4. Blood-borne dyspnea
Severe anemia, methemoglobinemia or sulphi hemoglobinemia, due to decreased oxygen-carrying capacity of red blood cells, decreased blood oxygen content, resulting in faster breathing, and accelerated heart rate. When hemorrhage or shock, the ischemia and blood pressure drop, stimulate the respiratory center, and also accelerate the breathing.
5. Neuropsychiatric dyspnea
Severe craniocerebral diseases such as craniocerebral trauma, cerebral hemorrhage, encephalitis, meningitis, brain abscess and brain tumors, etc., the respiratory center is stimulated by increased intracranial pressure and reduced blood supply, making breathing slower and deeper, often accompanied There are abnormalities in respiratory rhythm, such as respiratory containment, double inhalation, etc. Patients with rickets may have difficulty breathing due to mental or psychological factors. They are characterized by frequent superficial and frequent frequency, up to 60-100 times in 1 minute, and often cause respiratory alkalosis due to hyperventilation, and there are mouth and limbs. Numbness and hand and foot. The sigh-like breathing patient reported difficulty breathing, but there was no objective manifestation of dyspnea. Occasionally, a deep inhalation, accompanied by a sigh-like exhalation, consciously brisk after sighing, is a manifestation of neurosis.

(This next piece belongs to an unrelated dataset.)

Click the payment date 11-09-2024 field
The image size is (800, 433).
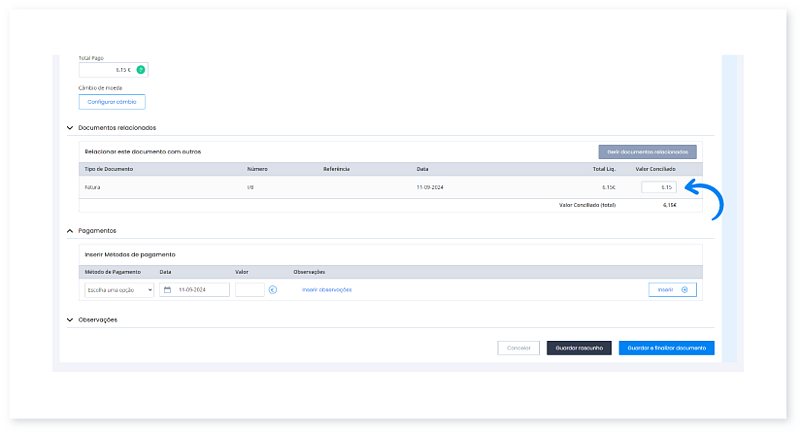coord(201,290)
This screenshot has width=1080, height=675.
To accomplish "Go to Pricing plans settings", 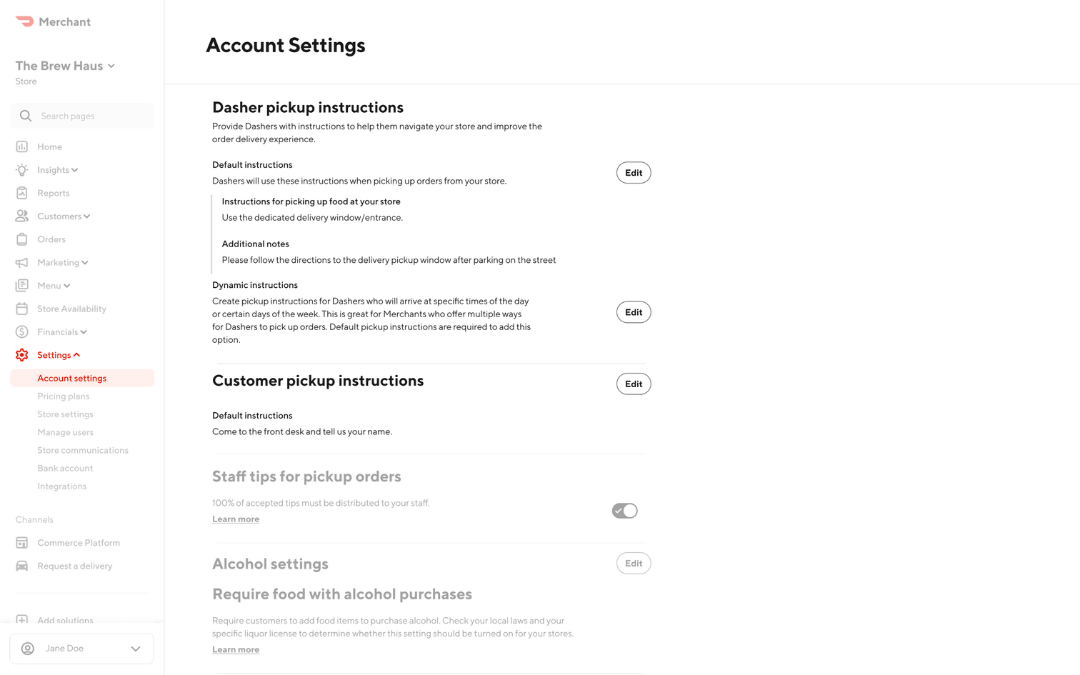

The patient sits on the edge of the bed and places both hands on the knee or the bed. At the same time, the diaphragm is lowered under the position, the ventilation of the lung is increased, the symptoms of pulmonary insufficiency are alleviated, and the pain of the patient is relieved, like bronchial asthma. In severe patients, due to lack of ventilation, the patient is sitting and breathing, both hands are supported, the shoulders are high, the forehead is cold and sweaty, and the expression is painful.